The output of the lsh_compare
function is a data frame with the document IDs as the first two columns and the jaccard similarity score (between 0 and 1 in increasing similarity) as the third column. What I want to do is narrow down the set of documents with a score of 1 and remove duplicates, yet retain one original version of the document. Here is a mock set of data that helps explain what I'm trying to do:
text <- tibble::tribble(~id, ~text,
"101a", "apples are nice",
"102a", "chocolate is great",
"103a", "apples are nice",
"104a", "apples are nice",
"105a", "chocolate and apples are fine",
"106a", "peaches are peachy",
"107a", "chocolate is great",
"108a", "apples are nice",
"109a", "Pie is the best though",
"110a", "don't forget ice cream")
similarity <- tibble::tribble(~a, ~b, ~score,
"101a", "103a", 1,
"101a", "104a", 1,
"101a", "108a", 1,
"104a", "103a", 1,
"104a", "108a", 1,
"103a", "108a", 1,
"102a", "107a", 1)
result <- tibble::tribble(~id, ~text,
"101a", "apples are nice",
"102a", "chocolate is great",
"105a", "chocolate and apples are fine",
"106a", "peaches are peachy",
"109a", "Pie is the best though",
"110a", "don't forget ice cream")
For this, text
is the original data (and associated document IDs), similarity
is the output of the lsh_compare
function from textreuse
, and result
is what I am looking for (note that I don't care about which specific document ID is returned, as long as I get one copy of the original text).
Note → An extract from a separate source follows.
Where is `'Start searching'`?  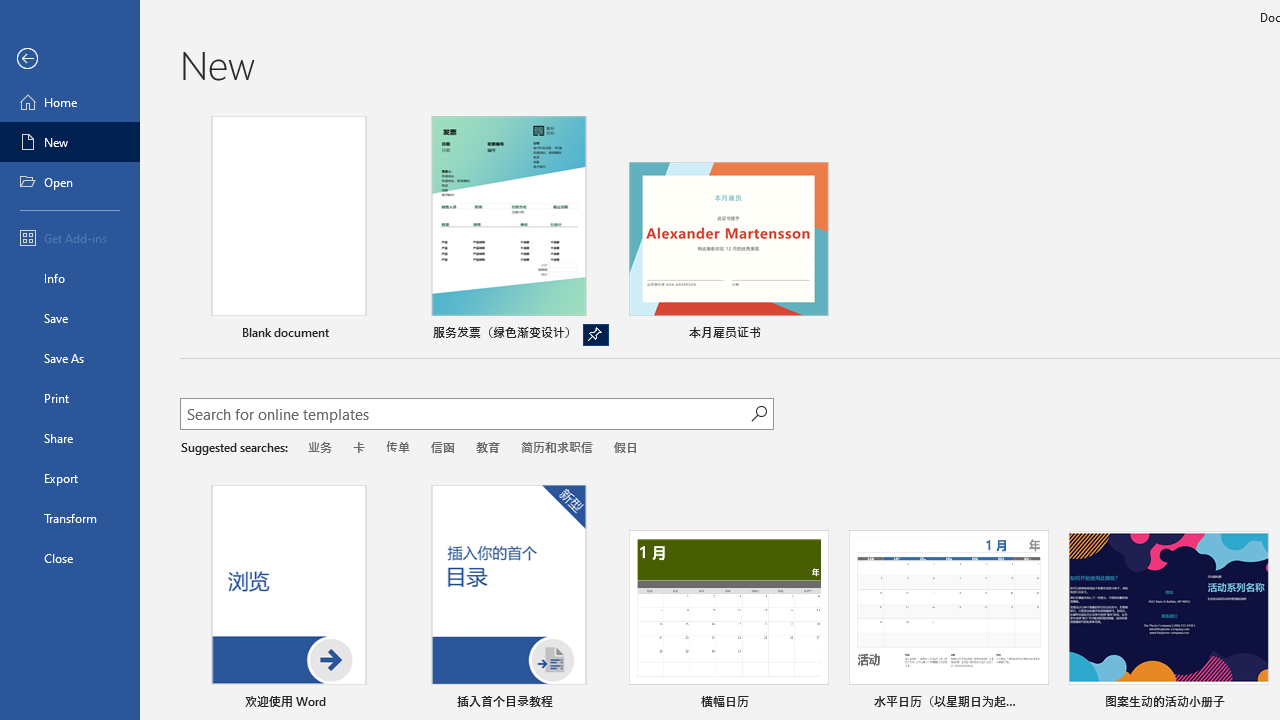
'Start searching' is located at coordinates (758, 412).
I have found a (perhaps inelegant) way of removing all duplicates, but it's not what I want:
library(dplyr)
distinct_a <- similarity %>%
distinct(a) %>%
rename(id = a)
distinct_b <- similarity %>%
distinct(b) %>%
rename(id = b)
dupes <- bind_rows(distinct_a, distinct_b)
(no_dupes <- text %>% anti_join(dupes, by = "id"))
># A tibble: 4 x 2
id text
<chr> <chr>
1 105a chocolate and apples are fine
2 106a peaches are peachy
3 109a Pie is the best though
4 110a don't forget ice cream
no_dupes
removes the duplicates but does not retain one version of the original text, so it goes beyond what I am looking for. I feel like the solution is on the tip of my tongue and I just can't quite get there. I'm sure it involves dplyr
and possibly tidyr
or a window function, but I'm a bit stuck at this point. As I said, at this point I don't care which document ID is returned, so any solution that removes all duplicates except one original would probably work for my purposes. Any advice would be greatly appreciated.